Erfahrung im Libanon: Terrorbekämpfung heißt Armutsbekämpfung
Pater Maroun Abouzeid: Entscheidend ist Dialog mit dem Islam
BEIRUT, 11. Juli 2005 (ZENIT.org).- "Wirkungsvoll bekämpft man den Terrorismus nur, wenn man seine Ursachen bekämpft ", erklärt Maroun Abouzeid, maronitischer Priester und Pfarrer der Kirche Notre-Dame in Maamarieh bei Saida (Sidon) im Südlibanon. Im Gespräch mit der Nachrichtenagentur "Fides" sagt er, dass dazu vor allem der Dialog mit dem Islam und die Verbesserung der Lebendbedingungen in der Region des Südens notwendig seien.
"Europa und die USA müssen einsehen, dass der Dialog mit der islamischen Welt der einzig sichere Weg ist, um diese Situation zu lösen. Der Westen und die islamische Welt müssen sich verbünden, um mit vereinten Kräften die sozialen, politischen und wirtschaftlichen Probleme des Südens anzugehen, denn sie sind die Ursache für die Verbreitung des Terrorismus."
Auf die Frage, wie ein Jugendlicher zum Selbstmordattentäter werden könne, sagt der Priester, er sei davon überzeugt, dass dies nur durch Gehirnwäsche möglich sei. Und zwar seien dabei Menschen am Werk, die die Religion für ihre Zwecke missbrauchten. So gelange ein Jugendlicher schließlich zur Gewissheit, dass die Ermordung von vermeintlichen "Ungläubigen" "eine Vorschrift des Koran" sei und dass er "seinen Lohn dafür im Paradies erhalten" werde.

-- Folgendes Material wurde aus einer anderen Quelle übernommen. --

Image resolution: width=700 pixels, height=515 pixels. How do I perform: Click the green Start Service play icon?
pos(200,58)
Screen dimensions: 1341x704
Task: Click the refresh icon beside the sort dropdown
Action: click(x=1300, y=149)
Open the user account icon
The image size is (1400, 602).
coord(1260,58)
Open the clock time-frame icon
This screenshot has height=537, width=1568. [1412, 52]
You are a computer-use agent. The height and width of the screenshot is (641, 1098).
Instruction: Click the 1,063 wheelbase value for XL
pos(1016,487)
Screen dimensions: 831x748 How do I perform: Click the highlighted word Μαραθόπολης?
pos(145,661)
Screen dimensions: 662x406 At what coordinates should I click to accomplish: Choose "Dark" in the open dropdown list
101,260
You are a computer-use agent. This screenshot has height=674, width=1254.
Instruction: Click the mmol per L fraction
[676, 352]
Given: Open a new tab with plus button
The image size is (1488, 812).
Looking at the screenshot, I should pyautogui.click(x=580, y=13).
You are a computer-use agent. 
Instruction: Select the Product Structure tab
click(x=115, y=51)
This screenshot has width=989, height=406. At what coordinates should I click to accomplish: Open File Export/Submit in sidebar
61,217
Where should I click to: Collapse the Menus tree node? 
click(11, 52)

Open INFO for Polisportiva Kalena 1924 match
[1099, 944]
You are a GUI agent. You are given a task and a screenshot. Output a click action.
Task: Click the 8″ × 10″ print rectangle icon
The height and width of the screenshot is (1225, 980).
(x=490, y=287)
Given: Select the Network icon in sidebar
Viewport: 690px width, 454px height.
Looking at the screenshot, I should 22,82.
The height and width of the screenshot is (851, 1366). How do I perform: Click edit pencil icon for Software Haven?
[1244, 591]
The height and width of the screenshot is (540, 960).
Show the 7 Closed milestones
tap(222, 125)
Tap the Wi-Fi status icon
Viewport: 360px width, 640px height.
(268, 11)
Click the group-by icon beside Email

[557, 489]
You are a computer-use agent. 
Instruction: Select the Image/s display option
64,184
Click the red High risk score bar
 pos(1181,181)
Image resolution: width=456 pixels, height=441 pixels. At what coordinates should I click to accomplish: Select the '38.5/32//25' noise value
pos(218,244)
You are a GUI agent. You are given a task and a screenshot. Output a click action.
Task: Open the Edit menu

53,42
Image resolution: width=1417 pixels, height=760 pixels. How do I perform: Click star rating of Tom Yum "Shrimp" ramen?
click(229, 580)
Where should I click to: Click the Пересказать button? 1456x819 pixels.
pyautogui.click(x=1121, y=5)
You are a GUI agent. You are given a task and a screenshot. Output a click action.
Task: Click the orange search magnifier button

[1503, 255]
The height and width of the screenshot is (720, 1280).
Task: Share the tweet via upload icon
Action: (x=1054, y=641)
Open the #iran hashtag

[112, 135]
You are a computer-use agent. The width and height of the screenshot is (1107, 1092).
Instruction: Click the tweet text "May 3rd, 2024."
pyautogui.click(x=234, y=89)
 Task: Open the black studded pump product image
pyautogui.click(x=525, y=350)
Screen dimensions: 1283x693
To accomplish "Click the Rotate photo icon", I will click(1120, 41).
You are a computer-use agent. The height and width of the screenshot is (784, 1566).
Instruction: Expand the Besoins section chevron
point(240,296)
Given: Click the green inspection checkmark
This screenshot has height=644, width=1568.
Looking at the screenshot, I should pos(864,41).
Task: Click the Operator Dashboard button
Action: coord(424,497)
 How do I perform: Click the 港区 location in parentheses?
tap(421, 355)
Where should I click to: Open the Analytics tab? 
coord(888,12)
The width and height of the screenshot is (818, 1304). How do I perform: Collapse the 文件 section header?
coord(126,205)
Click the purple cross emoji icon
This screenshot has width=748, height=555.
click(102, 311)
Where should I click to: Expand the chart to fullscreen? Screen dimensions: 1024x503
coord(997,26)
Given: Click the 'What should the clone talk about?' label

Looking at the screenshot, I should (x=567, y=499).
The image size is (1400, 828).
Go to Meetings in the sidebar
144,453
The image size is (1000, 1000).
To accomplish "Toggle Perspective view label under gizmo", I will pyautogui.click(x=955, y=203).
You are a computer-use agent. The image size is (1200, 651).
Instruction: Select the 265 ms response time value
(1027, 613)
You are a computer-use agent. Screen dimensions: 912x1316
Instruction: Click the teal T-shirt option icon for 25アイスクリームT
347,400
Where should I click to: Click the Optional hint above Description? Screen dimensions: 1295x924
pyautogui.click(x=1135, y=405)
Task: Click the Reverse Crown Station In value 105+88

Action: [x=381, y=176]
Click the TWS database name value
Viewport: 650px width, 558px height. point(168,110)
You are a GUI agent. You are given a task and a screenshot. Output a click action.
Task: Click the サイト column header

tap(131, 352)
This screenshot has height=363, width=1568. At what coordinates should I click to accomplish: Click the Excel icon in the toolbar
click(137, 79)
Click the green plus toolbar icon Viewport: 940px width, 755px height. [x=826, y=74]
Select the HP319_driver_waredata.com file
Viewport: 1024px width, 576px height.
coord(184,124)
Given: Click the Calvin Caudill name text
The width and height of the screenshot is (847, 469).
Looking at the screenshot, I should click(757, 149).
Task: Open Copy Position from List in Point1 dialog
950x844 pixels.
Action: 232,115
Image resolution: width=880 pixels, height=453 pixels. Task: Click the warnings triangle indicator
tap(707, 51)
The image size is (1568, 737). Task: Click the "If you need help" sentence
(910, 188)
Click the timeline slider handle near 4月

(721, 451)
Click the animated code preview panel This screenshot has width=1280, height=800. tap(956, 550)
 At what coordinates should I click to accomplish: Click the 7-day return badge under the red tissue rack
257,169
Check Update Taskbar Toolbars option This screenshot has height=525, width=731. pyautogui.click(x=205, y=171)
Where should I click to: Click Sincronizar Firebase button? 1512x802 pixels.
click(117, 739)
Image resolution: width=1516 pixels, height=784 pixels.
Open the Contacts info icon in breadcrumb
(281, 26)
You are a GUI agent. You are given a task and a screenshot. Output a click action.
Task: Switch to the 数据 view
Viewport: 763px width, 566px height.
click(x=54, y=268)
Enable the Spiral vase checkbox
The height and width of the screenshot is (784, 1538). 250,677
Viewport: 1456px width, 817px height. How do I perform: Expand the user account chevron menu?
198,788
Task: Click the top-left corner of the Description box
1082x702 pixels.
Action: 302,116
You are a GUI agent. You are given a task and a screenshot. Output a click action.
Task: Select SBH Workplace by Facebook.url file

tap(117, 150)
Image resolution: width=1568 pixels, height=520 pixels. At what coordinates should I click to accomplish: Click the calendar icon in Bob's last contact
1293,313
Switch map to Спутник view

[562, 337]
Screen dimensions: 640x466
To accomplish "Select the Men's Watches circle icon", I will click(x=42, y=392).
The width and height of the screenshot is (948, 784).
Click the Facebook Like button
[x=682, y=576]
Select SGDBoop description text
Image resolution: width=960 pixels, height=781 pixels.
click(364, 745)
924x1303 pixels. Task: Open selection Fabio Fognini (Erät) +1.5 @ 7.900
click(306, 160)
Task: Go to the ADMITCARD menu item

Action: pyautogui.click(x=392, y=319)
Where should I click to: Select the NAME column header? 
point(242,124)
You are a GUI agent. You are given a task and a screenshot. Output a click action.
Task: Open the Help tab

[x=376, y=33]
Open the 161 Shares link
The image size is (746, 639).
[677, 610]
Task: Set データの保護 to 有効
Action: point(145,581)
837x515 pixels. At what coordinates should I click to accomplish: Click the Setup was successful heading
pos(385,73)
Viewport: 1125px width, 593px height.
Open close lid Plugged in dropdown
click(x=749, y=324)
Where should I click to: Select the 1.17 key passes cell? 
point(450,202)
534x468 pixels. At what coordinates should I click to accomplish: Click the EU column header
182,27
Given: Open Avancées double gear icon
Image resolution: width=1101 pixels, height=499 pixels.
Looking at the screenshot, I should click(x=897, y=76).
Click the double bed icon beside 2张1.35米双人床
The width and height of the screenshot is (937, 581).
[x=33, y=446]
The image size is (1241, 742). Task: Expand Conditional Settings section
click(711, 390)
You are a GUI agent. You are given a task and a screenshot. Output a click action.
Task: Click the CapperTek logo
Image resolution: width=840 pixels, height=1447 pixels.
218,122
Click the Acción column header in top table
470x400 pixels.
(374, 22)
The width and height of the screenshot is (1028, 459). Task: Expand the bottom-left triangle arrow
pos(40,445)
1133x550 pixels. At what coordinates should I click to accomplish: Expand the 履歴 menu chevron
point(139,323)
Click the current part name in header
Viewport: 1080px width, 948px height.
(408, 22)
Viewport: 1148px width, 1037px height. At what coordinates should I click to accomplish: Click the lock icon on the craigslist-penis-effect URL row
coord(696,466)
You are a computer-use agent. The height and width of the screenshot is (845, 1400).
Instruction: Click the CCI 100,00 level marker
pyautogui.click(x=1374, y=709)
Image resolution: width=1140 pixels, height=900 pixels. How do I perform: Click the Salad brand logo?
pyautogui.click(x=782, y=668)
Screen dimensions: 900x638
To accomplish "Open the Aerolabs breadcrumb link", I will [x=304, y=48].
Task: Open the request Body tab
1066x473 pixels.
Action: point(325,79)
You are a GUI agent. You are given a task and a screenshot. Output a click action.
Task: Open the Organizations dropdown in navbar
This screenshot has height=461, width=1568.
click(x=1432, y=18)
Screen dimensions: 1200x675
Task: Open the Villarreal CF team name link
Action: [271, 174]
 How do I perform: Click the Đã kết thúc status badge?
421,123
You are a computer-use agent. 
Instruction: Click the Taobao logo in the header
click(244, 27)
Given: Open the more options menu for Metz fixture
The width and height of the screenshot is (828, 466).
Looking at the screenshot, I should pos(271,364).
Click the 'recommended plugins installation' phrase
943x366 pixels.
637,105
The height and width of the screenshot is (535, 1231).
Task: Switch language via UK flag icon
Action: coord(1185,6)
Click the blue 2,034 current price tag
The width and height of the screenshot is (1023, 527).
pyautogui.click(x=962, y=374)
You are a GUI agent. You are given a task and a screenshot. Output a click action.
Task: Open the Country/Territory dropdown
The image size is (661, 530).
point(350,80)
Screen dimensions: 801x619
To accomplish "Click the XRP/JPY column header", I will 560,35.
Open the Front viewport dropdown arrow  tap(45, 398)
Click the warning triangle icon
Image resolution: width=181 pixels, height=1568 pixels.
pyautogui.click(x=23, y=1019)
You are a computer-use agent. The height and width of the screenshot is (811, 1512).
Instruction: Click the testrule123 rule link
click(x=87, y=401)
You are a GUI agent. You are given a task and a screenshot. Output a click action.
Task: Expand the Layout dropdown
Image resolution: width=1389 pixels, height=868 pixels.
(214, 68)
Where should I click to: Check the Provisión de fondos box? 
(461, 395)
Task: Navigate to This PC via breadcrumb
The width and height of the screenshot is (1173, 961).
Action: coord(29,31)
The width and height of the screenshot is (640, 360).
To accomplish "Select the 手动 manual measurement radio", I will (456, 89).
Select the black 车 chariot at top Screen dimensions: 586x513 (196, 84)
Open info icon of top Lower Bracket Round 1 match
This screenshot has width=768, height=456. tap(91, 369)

"Mitverantwortlich sind sehr häufig äußerst schwierige soziale und wirtschaftliche Lebensbedingungen. Tatsächlich bekommen die Familien von Selbstmordattentätern von den Terroristen eine Rente auf Lebenszeit", erläutert der Priester. Terroristen suchten potentielle Opfer praktisch ausschließlich unter Menschen in Schwierigkeiten, "um sie zu lebendigen Bomben zu machen. Deshalb muss man sich wirklich bemühen, die Lebensbedingungen im Mittleren Osten zu verbessern."
Pater Maroun ist optimistisch: "Der Dialog ist möglich, und der Libanon ist ein gutes Beispiel dafür." Bei verschiedenen Entwicklungshilfsprojekten arbeiteten die Christen im Libanon mit Andersgläubigen zusammen. Da habe man bereits große Erfolge erzielt, und zwar nicht nur materiell gesehen, "sondern auch hinsichtlich der Stärkung der freundschaftlichen Beziehungen unter allen Libanesen. Die meisten Menschen, die ich antreffe, wollen einfach nur ein friedliches Leben führen und denken nicht im Traum daran, ihr Leben für das Martyrium hinzugeben. Deshalb habe ich Vertrauen, denn wir Christen können im Mittleren Osten ja auch als Brücke zwischen dem Orient und dem Westen dienen, damit dieser so dringend nötige Dialog in Gang kommt, der allein den echten Frieden bringen kann."